1. La commune de Chambéry a confié, par convention du 30 décembre 1994 modifiée par plusieurs avenants, la conception, la construction et l'exploitation d'un centre de tri des déchets recyclables ménagers à la société Valespace, désormais dénommée Dalkia Wastenergy Tri, pour la période du 1er janvier 1995 au 31 décembre 2008 reconduite jusqu'au 31 décembre 2017. Après avoir fait réaliser un audit de l'installation qui aurait révélé des anomalies de fonctionnement, le président du syndicat a, le 4 avril 2018, émis un titre exécutoire d'un montant de 1 225 769 euros correspondant au coût des travaux de mise en conformité chiffré à 2 083 000 euros dont ont été déduites les sommes de 719 815 euros et 137 416 euros que le syndicat s'était engagé à verser au délégataire en exécution d'un protocole d'accord conclu le 18 juillet 2016. La société Valespace relève appel du jugement du 5 novembre 2020 par lequel le tribunal administratif de Grenoble a rejeté sa demande à fin d'annulation de ce titre exécutoire et de décharge de l'obligation de payer la somme de 1 225 769 euros. Elle demande, en outre, la condamnation du syndicat à lui verser des intérêts moratoires.

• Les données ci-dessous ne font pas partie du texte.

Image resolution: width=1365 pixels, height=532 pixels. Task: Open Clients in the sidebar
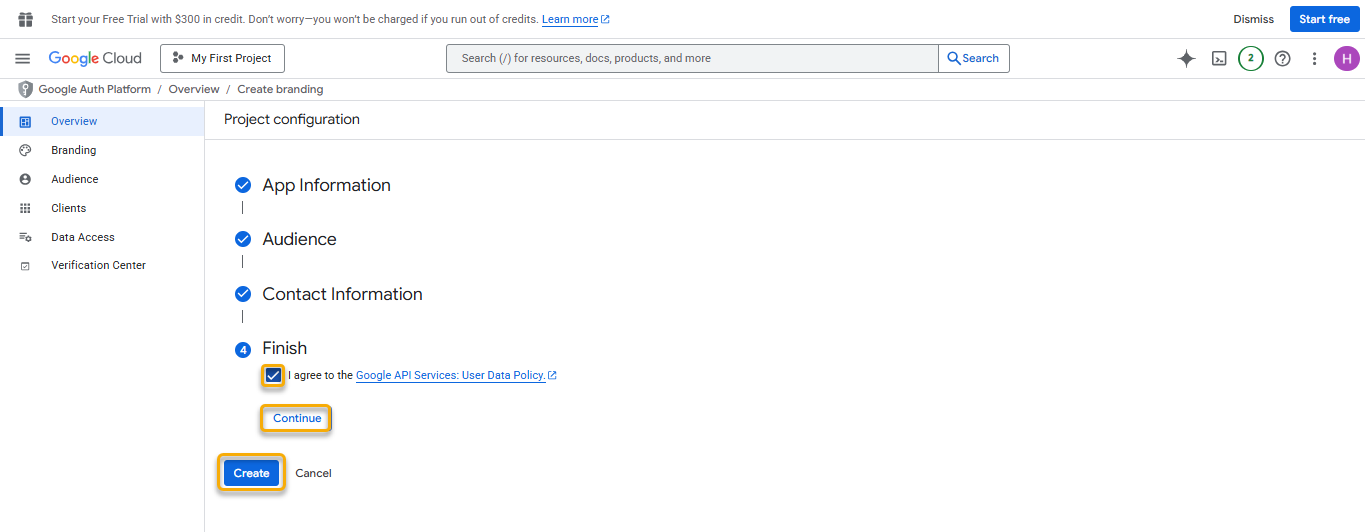coord(69,208)
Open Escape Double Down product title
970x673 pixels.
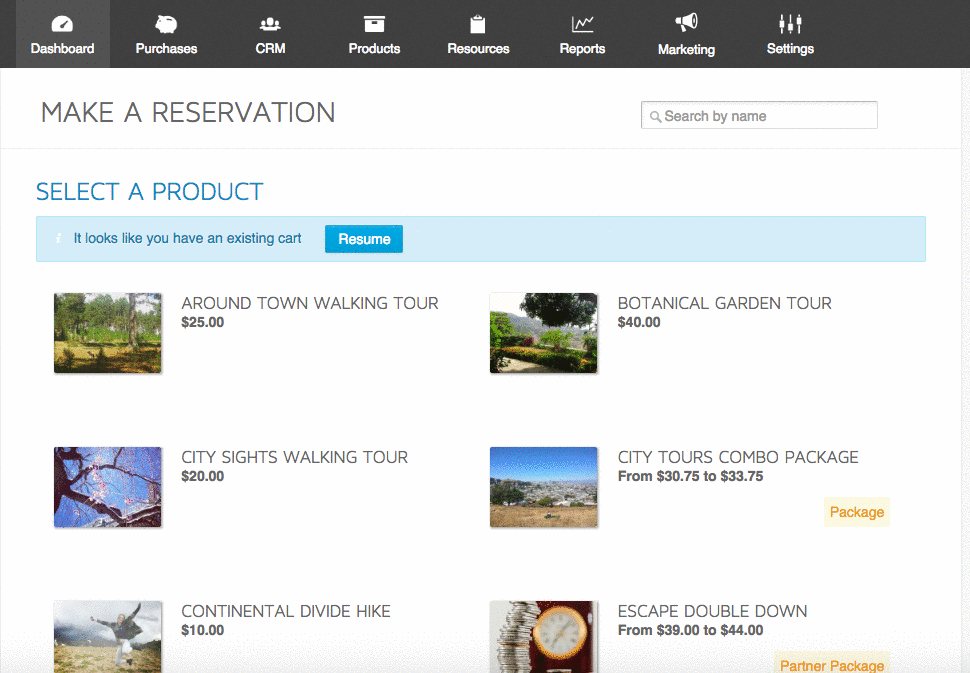tap(712, 611)
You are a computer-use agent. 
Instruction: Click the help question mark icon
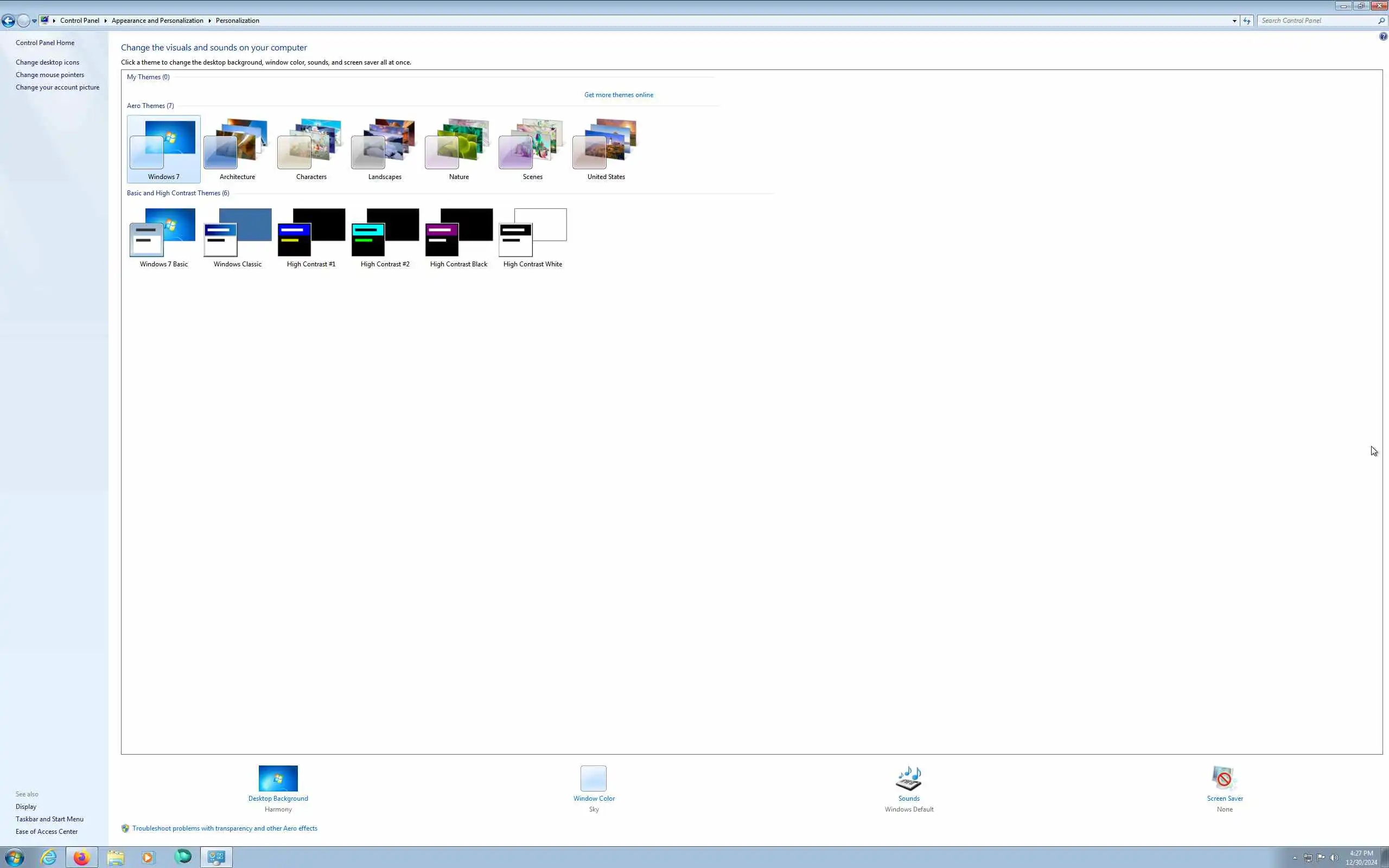[1382, 37]
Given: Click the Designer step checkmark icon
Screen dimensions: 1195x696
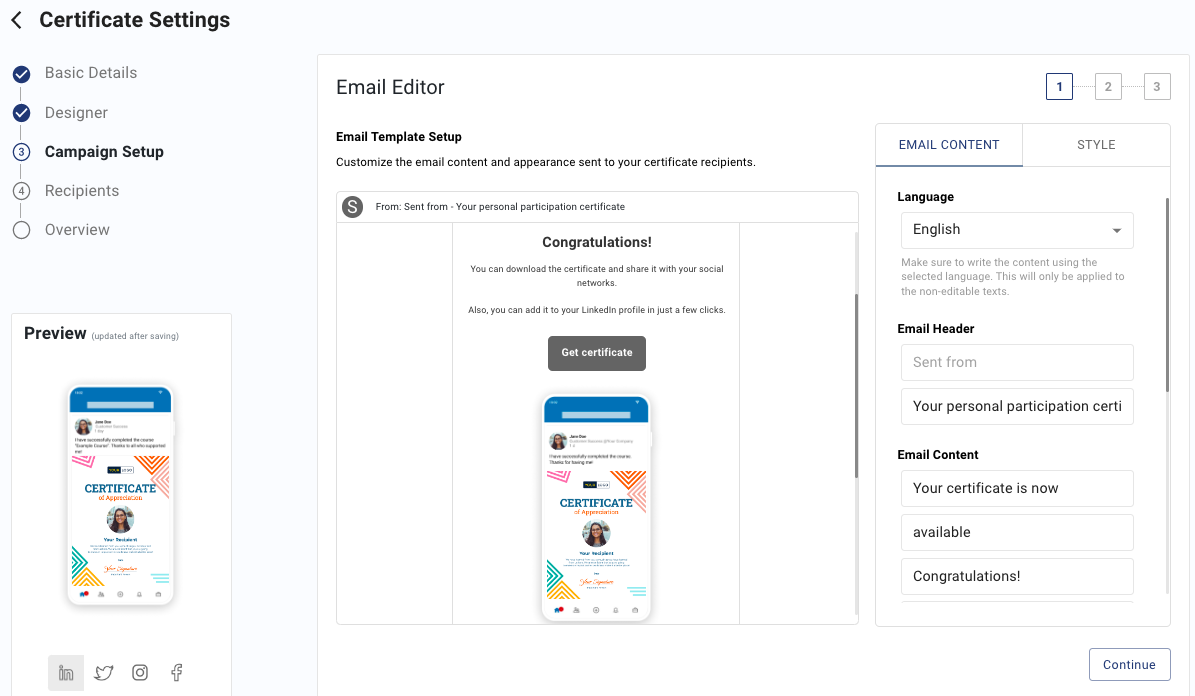Looking at the screenshot, I should (x=21, y=113).
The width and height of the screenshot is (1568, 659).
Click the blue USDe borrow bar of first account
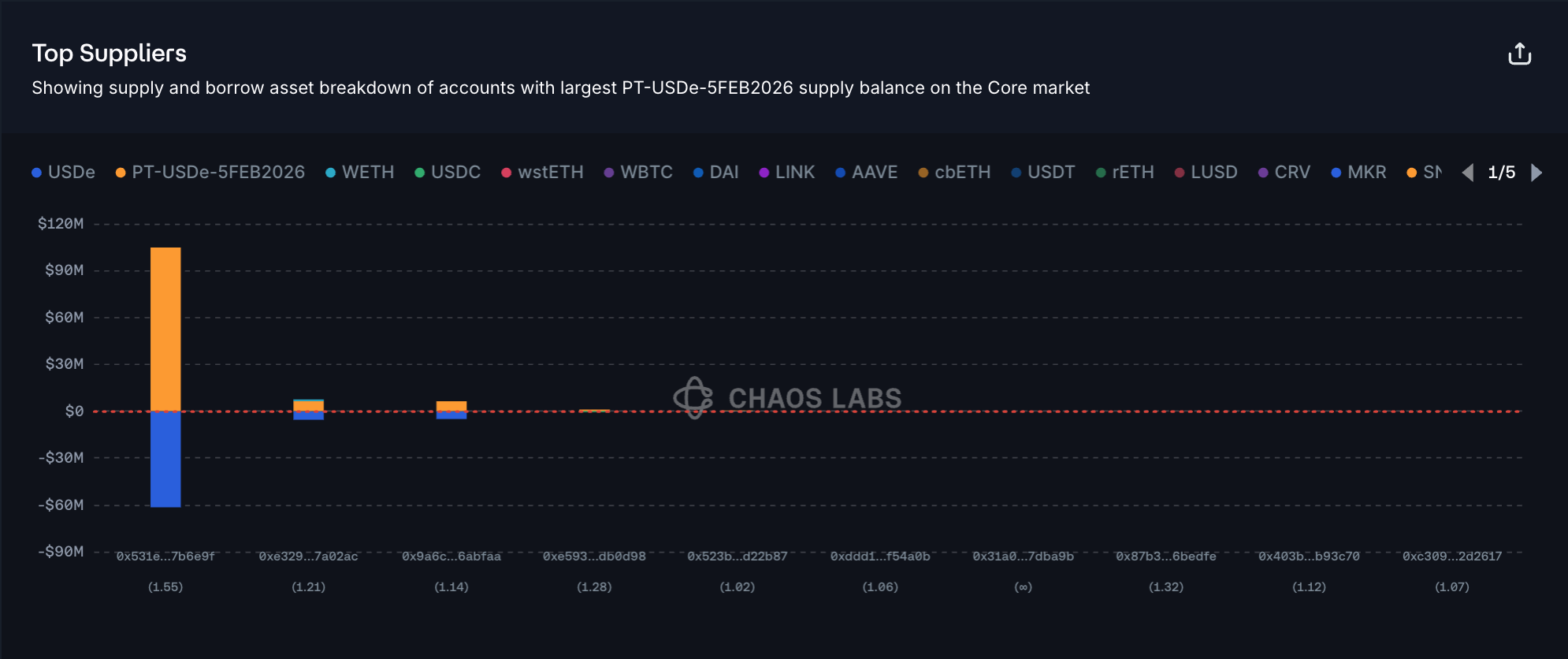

Sur les conclusions aux fins d'annulation du titre exécutoire et de décharge de l'obligation de payer :

2. Aux termes de l'article 4.2 de la convention de délégation du 30 décembre 1994, telle que modifiée par ses avenants du 31 mai 2007 et du 26 décembre 2012 : " Nature et composition. (...) Chambéry métropole se réserve le droit de demander l'adéquation du tri aux PTM (Prescriptions Techniques Minimales) d'écoemballage ou toutes filières agréées. La caractérisation de la composition sera hebdomadaire suivant la méthodologie retenue entre les parties ". Aux termes de l'article 6.1 de cette convention : " Conditions d'exploitation. (...) Concernant les installations mises à disposition : Celles-ci doivent être maintenues en parfait état de propreté et d'entretien, et l'exploitation doit répondre aux prescriptions, règlements et circulaires en vigueur ". Aux termes de l'article 7 de la convention : " 7.1 Engagement relatif au taux de valorisation. La qualité et la quantité des déchets issus des collectes sélectives de Chambéry métropole sont réputées conformes à celles énoncées à l'article 4 de la Convention. (...) 7.2 Engagement relatif à la qualité des matériaux valorisés. L'Entrepreneur s'engage à respecter les prescriptions des repreneurs ". Et aux termes de l'article 9 : " Mise en conformité. Les dépenses qui pourraient être entraînées par des travaux de mise en conformité des installations avec les règlements techniques et administratifs publiés postérieurement à la date de leur prise en charge, seront supportées par l'Entrepreneur ".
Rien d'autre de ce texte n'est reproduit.